> **Information provided**
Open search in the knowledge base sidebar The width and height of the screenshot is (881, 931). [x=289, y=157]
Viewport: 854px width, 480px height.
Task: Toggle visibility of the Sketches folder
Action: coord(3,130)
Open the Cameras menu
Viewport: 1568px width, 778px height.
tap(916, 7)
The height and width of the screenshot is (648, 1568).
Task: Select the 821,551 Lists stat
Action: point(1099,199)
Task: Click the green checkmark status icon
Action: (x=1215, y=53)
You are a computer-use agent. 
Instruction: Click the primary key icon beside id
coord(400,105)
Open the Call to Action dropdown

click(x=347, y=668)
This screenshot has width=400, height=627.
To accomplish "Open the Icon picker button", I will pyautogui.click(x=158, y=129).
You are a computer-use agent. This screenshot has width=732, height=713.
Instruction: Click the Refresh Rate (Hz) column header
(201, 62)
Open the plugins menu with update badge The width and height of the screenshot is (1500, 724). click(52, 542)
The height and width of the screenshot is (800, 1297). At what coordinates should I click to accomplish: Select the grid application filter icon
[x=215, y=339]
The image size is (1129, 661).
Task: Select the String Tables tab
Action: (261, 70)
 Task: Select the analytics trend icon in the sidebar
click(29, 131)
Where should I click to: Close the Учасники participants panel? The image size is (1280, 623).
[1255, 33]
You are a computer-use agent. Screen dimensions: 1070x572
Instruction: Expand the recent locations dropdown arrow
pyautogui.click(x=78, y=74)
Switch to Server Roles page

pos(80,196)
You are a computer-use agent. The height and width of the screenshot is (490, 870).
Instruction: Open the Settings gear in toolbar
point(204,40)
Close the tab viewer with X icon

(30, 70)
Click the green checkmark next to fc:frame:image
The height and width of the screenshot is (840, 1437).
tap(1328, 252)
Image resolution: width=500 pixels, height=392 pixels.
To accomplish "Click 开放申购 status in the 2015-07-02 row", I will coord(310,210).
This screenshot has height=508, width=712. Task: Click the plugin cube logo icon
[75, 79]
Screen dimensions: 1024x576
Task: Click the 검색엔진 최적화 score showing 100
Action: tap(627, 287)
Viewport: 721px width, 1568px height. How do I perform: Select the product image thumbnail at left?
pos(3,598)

> **Exercise requirements**
Return each of the lines above verbatim, keeping their original order and leaving out nothing.

> **Task result**
Open search in the knowledge base sidebar The width and height of the screenshot is (881, 931). [x=289, y=157]
Viewport: 854px width, 480px height.
Task: Toggle visibility of the Sketches folder
Action: coord(3,130)
Open the Cameras menu
Viewport: 1568px width, 778px height.
tap(916, 7)
The height and width of the screenshot is (648, 1568).
Task: Select the 821,551 Lists stat
Action: point(1099,199)
Task: Click the green checkmark status icon
Action: (x=1215, y=53)
You are a computer-use agent. 
Instruction: Click the primary key icon beside id
coord(400,105)
Open the Call to Action dropdown

click(x=347, y=668)
This screenshot has width=400, height=627.
To accomplish "Open the Icon picker button", I will pyautogui.click(x=158, y=129).
You are a computer-use agent. This screenshot has width=732, height=713.
Instruction: Click the Refresh Rate (Hz) column header
(201, 62)
Open the plugins menu with update badge The width and height of the screenshot is (1500, 724). click(52, 542)
The height and width of the screenshot is (800, 1297). At what coordinates should I click to accomplish: Select the grid application filter icon
[x=215, y=339]
The image size is (1129, 661).
Task: Select the String Tables tab
Action: (261, 70)
 Task: Select the analytics trend icon in the sidebar
click(29, 131)
Where should I click to: Close the Учасники participants panel? The image size is (1280, 623).
[1255, 33]
You are a computer-use agent. Screen dimensions: 1070x572
Instruction: Expand the recent locations dropdown arrow
pyautogui.click(x=78, y=74)
Switch to Server Roles page

pos(80,196)
You are a computer-use agent. The height and width of the screenshot is (490, 870).
Instruction: Open the Settings gear in toolbar
point(204,40)
Close the tab viewer with X icon

(30, 70)
Click the green checkmark next to fc:frame:image
The height and width of the screenshot is (840, 1437).
tap(1328, 252)
Image resolution: width=500 pixels, height=392 pixels.
To accomplish "Click 开放申购 status in the 2015-07-02 row", I will coord(310,210).
This screenshot has height=508, width=712. Task: Click the plugin cube logo icon
[75, 79]
Screen dimensions: 1024x576
Task: Click the 검색엔진 최적화 score showing 100
Action: tap(627, 287)
Viewport: 721px width, 1568px height. How do I perform: Select the product image thumbnail at left?
pos(3,598)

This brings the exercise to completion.